**Task input**
========================================
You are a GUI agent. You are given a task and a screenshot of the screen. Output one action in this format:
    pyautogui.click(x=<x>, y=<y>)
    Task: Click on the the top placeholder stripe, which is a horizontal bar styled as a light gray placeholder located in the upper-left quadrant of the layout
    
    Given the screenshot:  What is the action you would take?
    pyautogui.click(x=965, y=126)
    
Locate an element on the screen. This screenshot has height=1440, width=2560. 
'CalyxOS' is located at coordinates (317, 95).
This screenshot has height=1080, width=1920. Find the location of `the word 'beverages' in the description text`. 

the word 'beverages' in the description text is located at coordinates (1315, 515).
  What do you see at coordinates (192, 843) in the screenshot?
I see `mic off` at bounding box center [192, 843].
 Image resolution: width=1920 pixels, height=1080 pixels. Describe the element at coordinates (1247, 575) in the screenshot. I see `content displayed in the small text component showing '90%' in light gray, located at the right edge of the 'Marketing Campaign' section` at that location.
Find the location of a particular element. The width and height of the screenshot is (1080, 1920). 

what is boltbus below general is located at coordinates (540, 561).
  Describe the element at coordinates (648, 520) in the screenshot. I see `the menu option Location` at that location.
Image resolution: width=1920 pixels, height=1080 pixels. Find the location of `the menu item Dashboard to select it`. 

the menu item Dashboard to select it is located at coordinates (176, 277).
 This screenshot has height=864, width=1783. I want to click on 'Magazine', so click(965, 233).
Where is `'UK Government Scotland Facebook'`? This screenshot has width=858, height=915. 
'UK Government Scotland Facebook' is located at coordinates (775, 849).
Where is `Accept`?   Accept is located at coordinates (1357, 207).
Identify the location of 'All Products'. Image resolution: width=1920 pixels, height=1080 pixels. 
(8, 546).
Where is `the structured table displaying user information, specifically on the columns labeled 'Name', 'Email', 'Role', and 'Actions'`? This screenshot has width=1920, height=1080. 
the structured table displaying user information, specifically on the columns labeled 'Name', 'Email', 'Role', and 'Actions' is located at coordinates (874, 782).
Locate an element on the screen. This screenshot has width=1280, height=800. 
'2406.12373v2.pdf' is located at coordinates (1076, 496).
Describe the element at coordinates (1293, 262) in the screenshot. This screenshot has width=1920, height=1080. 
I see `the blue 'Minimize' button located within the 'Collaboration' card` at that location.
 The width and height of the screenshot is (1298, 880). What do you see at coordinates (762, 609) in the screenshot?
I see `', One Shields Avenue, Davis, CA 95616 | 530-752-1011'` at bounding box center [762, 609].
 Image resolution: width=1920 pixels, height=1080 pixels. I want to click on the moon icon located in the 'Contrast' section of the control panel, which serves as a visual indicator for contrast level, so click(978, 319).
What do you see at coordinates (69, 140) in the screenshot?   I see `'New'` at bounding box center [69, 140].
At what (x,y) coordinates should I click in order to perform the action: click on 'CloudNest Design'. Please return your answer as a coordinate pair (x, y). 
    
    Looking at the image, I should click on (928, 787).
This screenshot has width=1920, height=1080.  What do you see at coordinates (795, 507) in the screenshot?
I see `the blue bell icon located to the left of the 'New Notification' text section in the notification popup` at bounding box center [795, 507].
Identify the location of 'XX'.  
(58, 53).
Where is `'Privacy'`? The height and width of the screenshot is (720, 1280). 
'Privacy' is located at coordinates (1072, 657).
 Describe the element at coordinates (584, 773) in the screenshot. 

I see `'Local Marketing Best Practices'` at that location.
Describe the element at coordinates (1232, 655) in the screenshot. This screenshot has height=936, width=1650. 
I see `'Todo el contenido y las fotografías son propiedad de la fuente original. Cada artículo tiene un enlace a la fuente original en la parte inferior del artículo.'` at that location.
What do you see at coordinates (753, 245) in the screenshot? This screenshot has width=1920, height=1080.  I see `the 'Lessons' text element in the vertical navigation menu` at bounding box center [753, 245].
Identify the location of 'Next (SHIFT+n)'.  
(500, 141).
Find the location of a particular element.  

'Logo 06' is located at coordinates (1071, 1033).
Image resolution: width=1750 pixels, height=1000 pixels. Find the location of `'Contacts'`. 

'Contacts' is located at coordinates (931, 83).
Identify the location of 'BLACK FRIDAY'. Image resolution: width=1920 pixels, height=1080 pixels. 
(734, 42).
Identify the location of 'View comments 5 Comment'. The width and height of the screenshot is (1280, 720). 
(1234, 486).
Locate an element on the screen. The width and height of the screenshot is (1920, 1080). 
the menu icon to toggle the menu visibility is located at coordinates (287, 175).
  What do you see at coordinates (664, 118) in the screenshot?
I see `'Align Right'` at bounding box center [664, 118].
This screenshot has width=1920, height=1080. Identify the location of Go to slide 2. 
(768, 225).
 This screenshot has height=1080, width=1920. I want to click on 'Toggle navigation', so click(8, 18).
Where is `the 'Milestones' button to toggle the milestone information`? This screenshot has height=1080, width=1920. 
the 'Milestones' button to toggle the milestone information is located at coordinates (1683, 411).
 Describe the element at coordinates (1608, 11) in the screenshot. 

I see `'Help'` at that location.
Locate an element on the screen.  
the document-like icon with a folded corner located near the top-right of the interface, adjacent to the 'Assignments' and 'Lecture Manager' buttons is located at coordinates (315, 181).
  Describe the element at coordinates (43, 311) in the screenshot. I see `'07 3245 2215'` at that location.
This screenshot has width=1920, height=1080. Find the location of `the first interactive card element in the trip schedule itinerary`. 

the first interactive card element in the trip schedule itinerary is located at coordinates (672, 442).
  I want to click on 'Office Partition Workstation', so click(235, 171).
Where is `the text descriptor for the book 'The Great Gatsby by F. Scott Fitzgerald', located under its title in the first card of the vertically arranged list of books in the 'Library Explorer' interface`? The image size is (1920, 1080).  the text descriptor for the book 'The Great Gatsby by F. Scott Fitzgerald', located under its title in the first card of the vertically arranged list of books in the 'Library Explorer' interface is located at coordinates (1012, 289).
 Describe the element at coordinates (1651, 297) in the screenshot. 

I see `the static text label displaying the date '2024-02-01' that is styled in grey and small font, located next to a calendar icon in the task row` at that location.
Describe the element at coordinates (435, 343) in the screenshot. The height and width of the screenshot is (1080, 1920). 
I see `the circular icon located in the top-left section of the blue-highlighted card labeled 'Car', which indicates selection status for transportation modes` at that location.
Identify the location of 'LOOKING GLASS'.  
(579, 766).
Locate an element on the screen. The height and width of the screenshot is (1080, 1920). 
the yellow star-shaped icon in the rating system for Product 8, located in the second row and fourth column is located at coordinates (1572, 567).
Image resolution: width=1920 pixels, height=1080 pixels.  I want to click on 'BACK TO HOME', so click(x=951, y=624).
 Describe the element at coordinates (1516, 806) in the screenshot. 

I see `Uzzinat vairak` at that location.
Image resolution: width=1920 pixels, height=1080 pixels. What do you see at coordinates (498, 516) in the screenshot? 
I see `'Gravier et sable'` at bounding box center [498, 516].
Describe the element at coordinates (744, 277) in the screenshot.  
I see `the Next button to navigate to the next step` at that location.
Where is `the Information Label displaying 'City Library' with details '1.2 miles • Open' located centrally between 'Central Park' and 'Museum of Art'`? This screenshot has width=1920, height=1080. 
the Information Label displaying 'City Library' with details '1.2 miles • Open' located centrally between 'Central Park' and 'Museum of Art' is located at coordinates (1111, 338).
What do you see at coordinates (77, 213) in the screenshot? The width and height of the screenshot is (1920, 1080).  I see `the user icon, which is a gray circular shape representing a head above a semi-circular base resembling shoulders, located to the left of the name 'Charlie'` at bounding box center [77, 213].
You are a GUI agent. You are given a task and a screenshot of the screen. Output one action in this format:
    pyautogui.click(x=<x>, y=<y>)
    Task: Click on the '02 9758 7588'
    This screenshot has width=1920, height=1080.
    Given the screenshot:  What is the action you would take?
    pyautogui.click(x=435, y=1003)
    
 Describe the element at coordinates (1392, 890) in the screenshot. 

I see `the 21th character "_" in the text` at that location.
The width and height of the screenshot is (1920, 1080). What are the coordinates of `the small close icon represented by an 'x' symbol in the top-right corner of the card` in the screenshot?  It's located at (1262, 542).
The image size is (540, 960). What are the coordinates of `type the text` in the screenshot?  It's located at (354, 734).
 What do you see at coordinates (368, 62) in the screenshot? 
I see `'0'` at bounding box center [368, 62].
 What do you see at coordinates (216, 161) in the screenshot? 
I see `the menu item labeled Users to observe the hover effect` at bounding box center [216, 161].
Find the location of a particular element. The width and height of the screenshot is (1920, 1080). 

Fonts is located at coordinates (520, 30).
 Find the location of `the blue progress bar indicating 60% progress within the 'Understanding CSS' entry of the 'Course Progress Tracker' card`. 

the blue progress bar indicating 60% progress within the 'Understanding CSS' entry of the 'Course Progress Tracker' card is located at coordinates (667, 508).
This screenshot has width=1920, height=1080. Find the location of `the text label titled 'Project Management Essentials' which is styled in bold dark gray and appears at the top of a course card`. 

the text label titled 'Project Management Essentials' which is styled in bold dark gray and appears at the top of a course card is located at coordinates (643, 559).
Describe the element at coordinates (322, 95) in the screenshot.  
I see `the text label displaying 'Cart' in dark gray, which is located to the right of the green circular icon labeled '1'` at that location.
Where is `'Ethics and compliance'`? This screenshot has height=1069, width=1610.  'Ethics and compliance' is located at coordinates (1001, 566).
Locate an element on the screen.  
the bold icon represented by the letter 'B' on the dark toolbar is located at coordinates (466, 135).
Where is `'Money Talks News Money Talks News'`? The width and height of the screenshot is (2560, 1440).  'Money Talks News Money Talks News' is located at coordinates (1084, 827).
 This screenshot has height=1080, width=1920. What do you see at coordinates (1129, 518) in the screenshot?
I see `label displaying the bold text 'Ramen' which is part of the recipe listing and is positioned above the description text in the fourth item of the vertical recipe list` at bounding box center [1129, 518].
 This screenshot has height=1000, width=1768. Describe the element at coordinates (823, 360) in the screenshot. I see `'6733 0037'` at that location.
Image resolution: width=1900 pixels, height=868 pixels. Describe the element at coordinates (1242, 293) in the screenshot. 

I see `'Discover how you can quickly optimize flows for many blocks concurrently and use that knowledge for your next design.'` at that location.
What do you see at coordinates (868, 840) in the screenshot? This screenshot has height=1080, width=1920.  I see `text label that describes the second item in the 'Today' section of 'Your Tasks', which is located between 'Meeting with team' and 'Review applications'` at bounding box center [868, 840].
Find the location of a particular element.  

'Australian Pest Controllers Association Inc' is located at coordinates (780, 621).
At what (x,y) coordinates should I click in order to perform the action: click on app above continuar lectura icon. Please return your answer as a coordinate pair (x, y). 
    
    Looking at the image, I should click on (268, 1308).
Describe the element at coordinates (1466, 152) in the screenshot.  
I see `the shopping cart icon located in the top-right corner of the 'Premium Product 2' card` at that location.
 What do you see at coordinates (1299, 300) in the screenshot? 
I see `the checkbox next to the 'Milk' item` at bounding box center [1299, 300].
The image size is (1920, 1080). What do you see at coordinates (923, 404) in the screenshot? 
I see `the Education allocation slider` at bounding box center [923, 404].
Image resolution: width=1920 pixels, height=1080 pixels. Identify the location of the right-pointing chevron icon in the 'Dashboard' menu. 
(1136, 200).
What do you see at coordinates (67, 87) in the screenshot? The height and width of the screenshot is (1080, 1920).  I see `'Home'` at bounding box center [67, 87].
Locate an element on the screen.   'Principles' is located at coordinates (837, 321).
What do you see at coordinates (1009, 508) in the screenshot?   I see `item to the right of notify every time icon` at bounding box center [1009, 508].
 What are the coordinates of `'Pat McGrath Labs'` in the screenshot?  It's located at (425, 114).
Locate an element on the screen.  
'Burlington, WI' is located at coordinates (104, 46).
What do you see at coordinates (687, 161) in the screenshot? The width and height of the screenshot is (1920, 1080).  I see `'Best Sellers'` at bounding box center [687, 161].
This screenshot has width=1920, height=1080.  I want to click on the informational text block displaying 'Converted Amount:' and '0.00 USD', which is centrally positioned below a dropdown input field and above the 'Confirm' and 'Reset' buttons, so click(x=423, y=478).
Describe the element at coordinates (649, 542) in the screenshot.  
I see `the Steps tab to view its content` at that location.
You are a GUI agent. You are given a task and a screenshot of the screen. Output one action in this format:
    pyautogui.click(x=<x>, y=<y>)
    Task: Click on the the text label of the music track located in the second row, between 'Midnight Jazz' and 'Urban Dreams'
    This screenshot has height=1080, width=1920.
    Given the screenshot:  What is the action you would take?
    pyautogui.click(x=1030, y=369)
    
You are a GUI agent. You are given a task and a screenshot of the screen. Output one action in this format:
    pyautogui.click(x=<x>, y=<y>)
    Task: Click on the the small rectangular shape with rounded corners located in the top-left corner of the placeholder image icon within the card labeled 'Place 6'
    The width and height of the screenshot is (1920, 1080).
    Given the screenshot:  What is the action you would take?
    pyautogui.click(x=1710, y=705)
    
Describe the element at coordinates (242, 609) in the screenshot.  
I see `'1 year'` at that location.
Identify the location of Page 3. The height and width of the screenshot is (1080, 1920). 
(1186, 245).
========================================
**Task brief**
From the records above, pull out every line that contains the word "schedule" and copy each one.

**Answer to the exercise**
This screenshot has width=1920, height=1080. Find the location of `the first interactive card element in the trip schedule itinerary`. 
the first interactive card element in the trip schedule itinerary is located at coordinates (672, 442).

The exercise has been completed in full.